As that advantage begins to disappear, those who have bragged about how great a company and service SWA is and provides (you are among the loudest) will now be making excuses and I look forward to your continued presence here as you are going to be taking a lot of heat if/when SWA continues to merge with the industry financially.
There are a lot of press articles citing the decline of their fuel hedge, and that those that remain in place are NOT helping their bottom line as much as they should due to higher labor cost etc.
What comes around....
JBG
Boy, jb, for a disinterested neutral party you sure sound vitriolic.
I guess if push ever came to shove, Southwest could do what all the other airlines have done and eviscerate their employees' wages.
But it probably won't come to that. Not any time soon, anyhow. Southwest has some significant cost advantages that have nothing to do with fuel hedging.
The single fleet type is the first that comes to mind. The avoidance of the inefficiencies inherent in running a pure hub and spoke operation is another.

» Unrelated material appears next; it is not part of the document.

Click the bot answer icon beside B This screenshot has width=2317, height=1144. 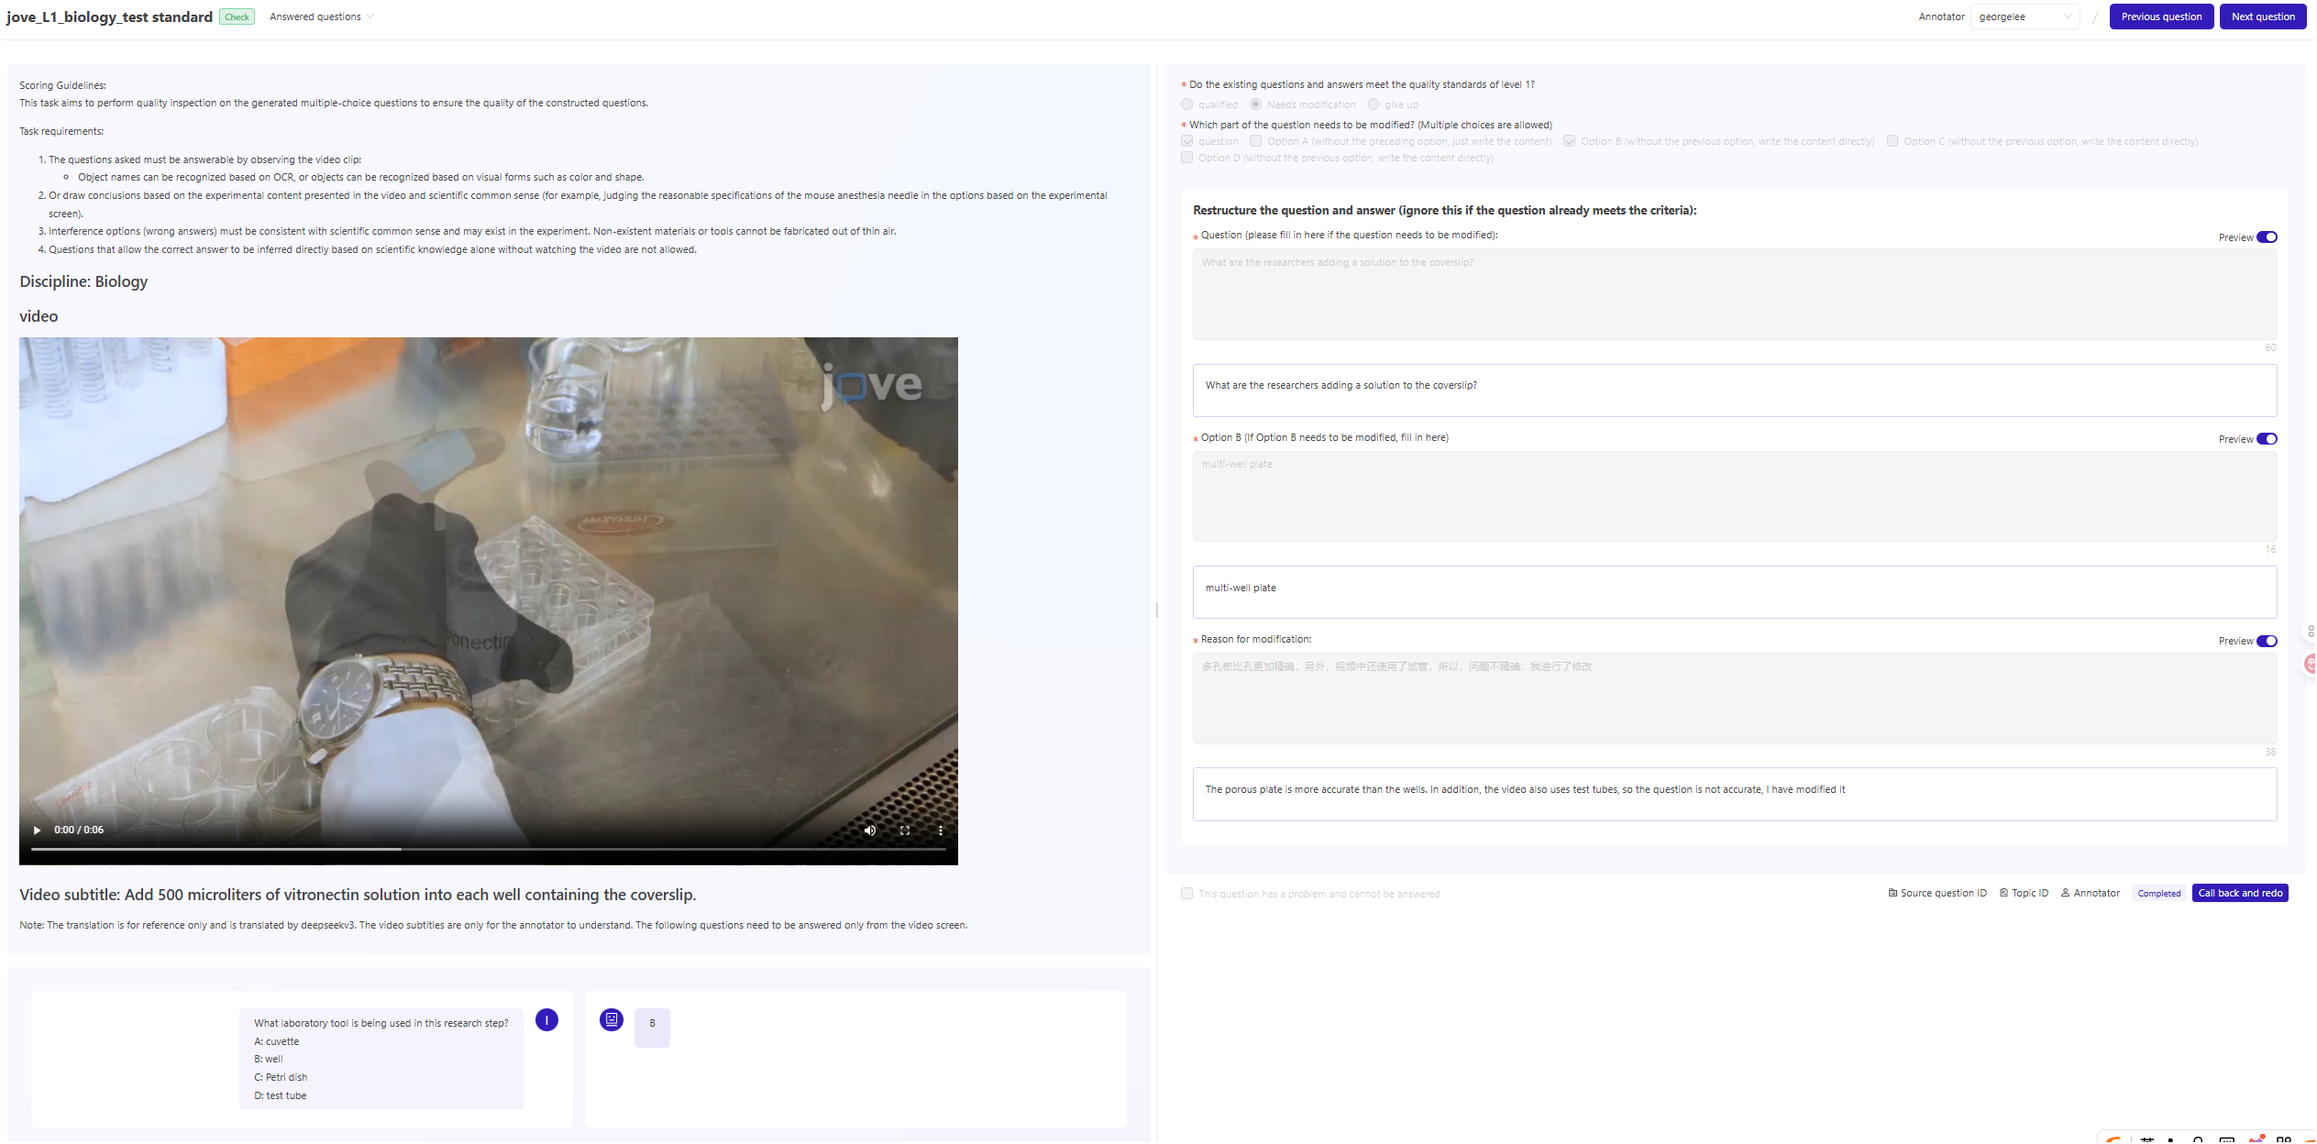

Have you looked at CASM ex-fuel for the various carriers. Yes, it is true, that with United paying First Officers a buck sixty an hour and making the Flight Attendants work for tips only, their labor cocsts have dropped and they are closer to Southwest in CASM than they once were.
But the problem is, and will continue to be, that their raw CASM is higher than Southwest's and, if adjusted for average stage length, is a whole lot higher.
If the legacy carriers, now that they've crapped on everyone's paycheck, ever start to make a profit how long do you think it will be before we start hearing the wails of the various unions wanting to recoup some of the lost pay and benefits (the answer is it won't be long at all).
Thus, what we are looking at is a SOuthwest Airlines Co whose labor costs will remain stable (or could go down, if management there did what management every place else did) and a bunch of legacy carriers whose labor costs have already been chopped as much as they possibly can be, which leaves them no place to go but up.
The expiration of the fuel hedges means Southwest will only enjoy a couple of cents advantage on CASM instead of 3 1/2 cents. An advantage is still an advantage, regardless of how you slice and dice it.
It is far too premature to predict any sort of problem for the folks with all the 737s. Others have done it many times, at their peril. Harding Lawrence told everyone who would listen that they'd be out of business in 60 days. When they survived that, he told everyone they would not last another 60 days.
When they broke out of the Texas/Wright Amendment area folks used to say that their costs would skyrocket once they started having to deal with (you pick) snowy weather up north, militant labor on the east and west coasts, higher costs for everything in California...that their low CASM was simply an aberration due to their flying solely in TX, OK, NM, LA...what many think of as "flyover country."
It's impossible to predict what will happem, but Southwest's CASM with fuel right now is less than the ex-fuel CASM of many carriers. And that is with a 600-some-odd mile average stage length whereas those legacy carriers enjoy an average stage length over 1000 miles. And yep, that makes a big difference.
We'll see what happens. But folks predicting financial catastrophe and ruin for Southwest over the past 35 years have about as good a track record as those who have predicted the 2nd coming of Christ or the next Elvis sighting.